I’m having to do it all on my own and try and cope on my own and try and prepare my family on my own when I should be really trying to take time to prepare for my ending and what I want to do, and have the time to do the things instead of losing my time preparing everybody else when I really feel it would be helpful if somebody was there to help me prepare them and let them accept it.

Ideally, what do you think you need?

Pain control is one thing that there is, with hospice care you have a pain management team. With non-hospice, you don’t. There are pain clinics but they’re few and far between and you’re lucky if you get on to one;

You have Macmillan nurses with cancers, with me we don’t. We have the breathing nurses but when you bear in mind theres 3 nurses and theres probably 3 or 4,000 lung patients under their care they can’t come and look after all of us. So you end up learning how to cope on your own;

You have to rely on your GPs, it’s okay if you’ve got a good GP and who is willing to come out. Some GP practices will come out when you call them; others will come out automatically. Once again it’s the postcode lottery whether they’ve got the money to do it. It’s not their fault if the government doesn’t give the money. Also theres the chance to meet other people in the same situation as myself;

Within the hospice care it’s a peaceful, having visited friends in a hospice, theres a lovely peaceful, tranquil feeling a feeling of reverence and total dignity;

Where if I go for respite, it’s in the local cottage hospital with lots of hip patients, etc… and the nurses have to take care of them first and sometimes you’re forgotten in a corner. ‘Oh well, shes young, shell be okay. But what they forget is yes, I’m young but my body’s old and I need as much care as the 90-year-old you’re helping to the toilet now.

What would you really like to happen? You say you’d like hospice care. You said why that’s not possible. Given that reality, what then would you want?

The basic things I’ve been given from the District Nurse, like the bed and the oxygen machine and stuff. But theres… it’s the pastoral care to help you prepare. The understanding. Knowing that theres going to be somebody there for my family afterwards. Prepare, you know help in preparing my family. I try to do as much groundwork as I can myself by going to the library and reading as much as I can and finding books which are the right books to give to my children to prepare them;

I’ve written a poem for them, my son and I have recently written a song so that hes got something positive to work on when it’s going to be a negative time. It hasn’t been easy, theres been many tears while weve been doing it.

‘I’ve got my religion, I’ve got my church but even there, you know it’s one vicar who covers the whole parish.
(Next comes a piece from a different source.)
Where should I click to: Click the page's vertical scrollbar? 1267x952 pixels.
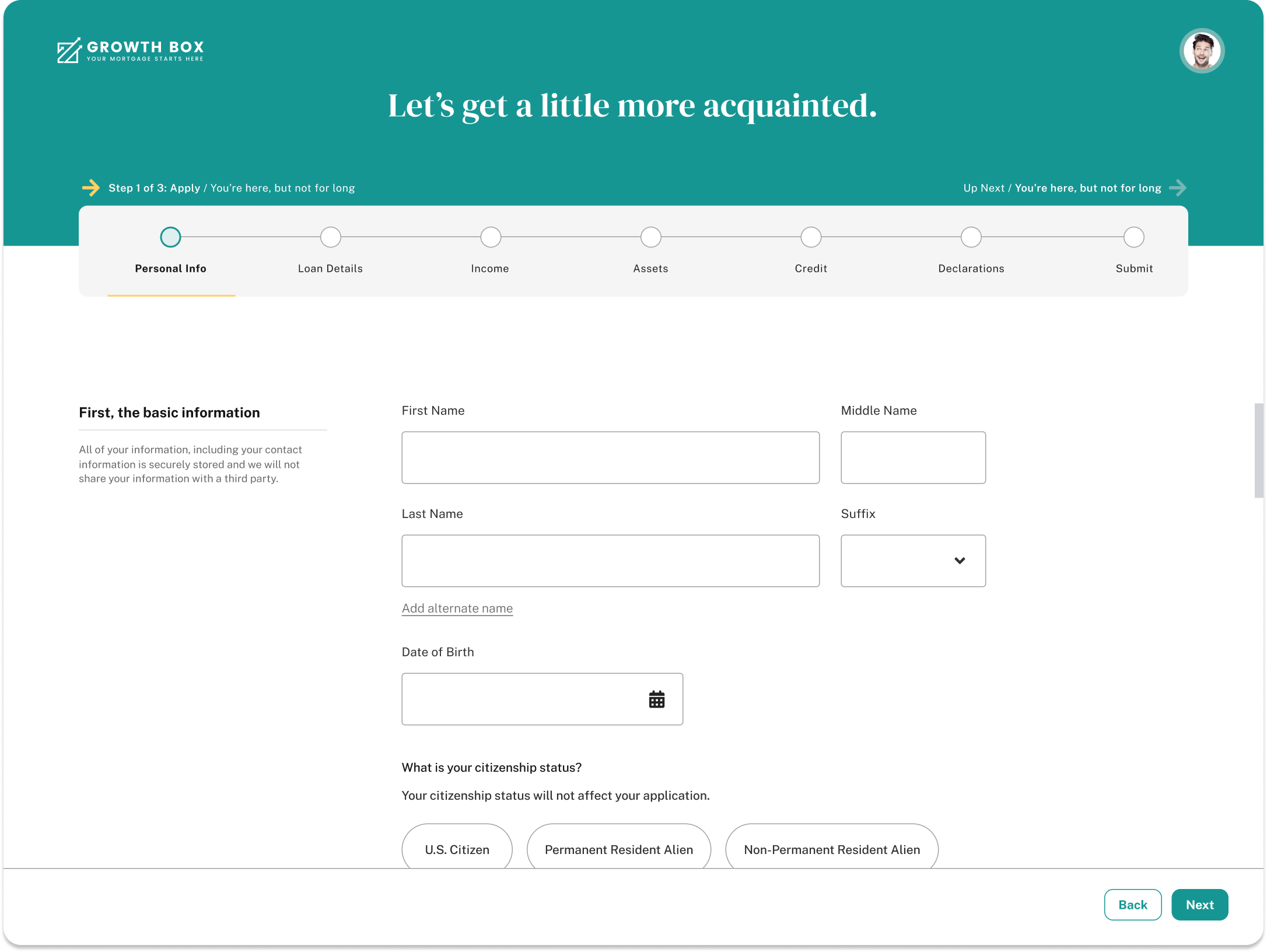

Hes got everybody else and it’s quite an elderly area so hes got a lot of elderly people to look after. And sometimes, because you’re young, whether you’re terminally ill or not, you get forgotten. You go by the by where with hospices you have the hospice chaplain who’s trained and has got an understanding of waiting for death, more so than the everyday chaplain;

I’m angry because the government doesn’t make sure that everybody’s equal. This is not right, this is wrong. Theres so many people with so many different illnesses at so many different ages; you’ve got young kiddies. Things are beginning to change with the hospice care for children; they are beginning to take all different illnesses, which is brilliant. You know they need as much support as possible and bless their hearts;

But also the parents who get ill, they need as much support as well, and I think the attitudes of this government and the medical people out there, they have got to look at everybody in an equal way. Weve all got to be treated equally;

Just because one person’s got cancer you give them everything. Somebody else has got another disease, which okay it’s not cancer, but it’s equal to cancer, it’s just as painful and may need just as much pain relief, support, understanding, pastoral care as the next person. So why are we treating people differently?